I've quite similar issue. After I have created a new account and OU within one update, I'm getting the following ERRORs:

$ org-formation update organization.yml --profile admin
WARN: AccessDenied: unable to log into account 123123123123. This might have various causes, to troubleshoot:
https://github.com/OlafConijn/AwsOrganizationFormation/blob/master/docs/access-denied.md
WARN: AccessDenied: unable to log into account 456456456456. This might have various causes, to troubleshoot:
https://github.com/OlafConijn/AwsOrganizationFormation/blob/master/docs/access-denied.md
WARN: AccessDenied: unable to log into account 456456456456. This might have various causes, to troubleshoot:
https://github.com/OlafConijn/AwsOrganizationFormation/blob/master/docs/access-denied.md
WARN: AccessDenied: unable to log into account 321321321321. This might have various causes, to troubleshoot:
https://github.com/OlafConijn/AwsOrganizationFormation/blob/master/docs/access-denied.md
ERROR: failed executing task: Create OC::ORG::Account PropDomainDev1Account AccessDenied: User: arn:aws:iam::344143226674:user/Alex_S is not authorized to perform: sts:AssumeRole on resource: arn:aws:iam::344143226674:role/OrganizationAccountAccessRole
ERROR: error: AccessDenied, aws-request-id: 1717c7fe-5047-4000-8bc9-2e43195efebc
ERROR: User: arn:aws:iam::987987987987:user/Alex_S is not authorized to perform: sts:AssumeRole on resource: arn:aws:iam::987987987987:role/OrganizationAccountAccessRole

Alex_S has the FullAccess role.

P.S. WARNs are permanently in place.

OlafConijn commented 3 years ago

hi @dobeerman

i think your issue is somewhat different. looking at the logs your issue seems to be that accounts 123123123123, 456456456456, 321321321321 (etc) do not have the role OrganizationAccountAccessRole provisioned.

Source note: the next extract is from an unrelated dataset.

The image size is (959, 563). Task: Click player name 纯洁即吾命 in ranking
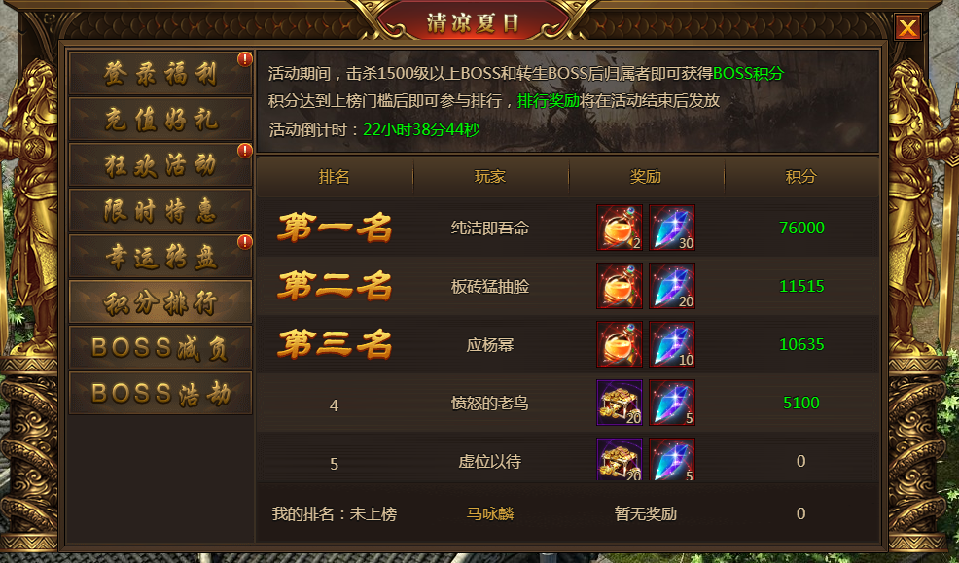490,228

information about the this can be found here.

this problem will indeed persist untill either:

  1. this role is deployed to the accounts listed in the WARN.
  2. for these accounts an alternative roleName is specified in the account resource.
zaro0508 commented 3 years ago

I just saw this in our CI as well. Here's the PR that caused the failure, https://github.com/Sage-Bionetworks-IT/organizations-infra/pull/111/files.

That PR is basically adding a new AWS account, putting it in an OU and applying some budget tags similar to the ofn reference project

It failed on the first run with a similar error "Resource is not in the state stackCreateComplete". The account was created though. We re-ran the build and 2nd time there was no error.

We have created accounts with similar PRs in the past and no error on the 1st run on those. We've only created a few accounts so far therefore we can't tell how often this happens. Maybe one significant change which might have caused this issue is that we added --max-concurrent-stacks 100 and --max-concurrent-tasks 100 options to our CI's perform-tasks command. We set those to 100 because it was taking approximately 20-30 mins to create an account.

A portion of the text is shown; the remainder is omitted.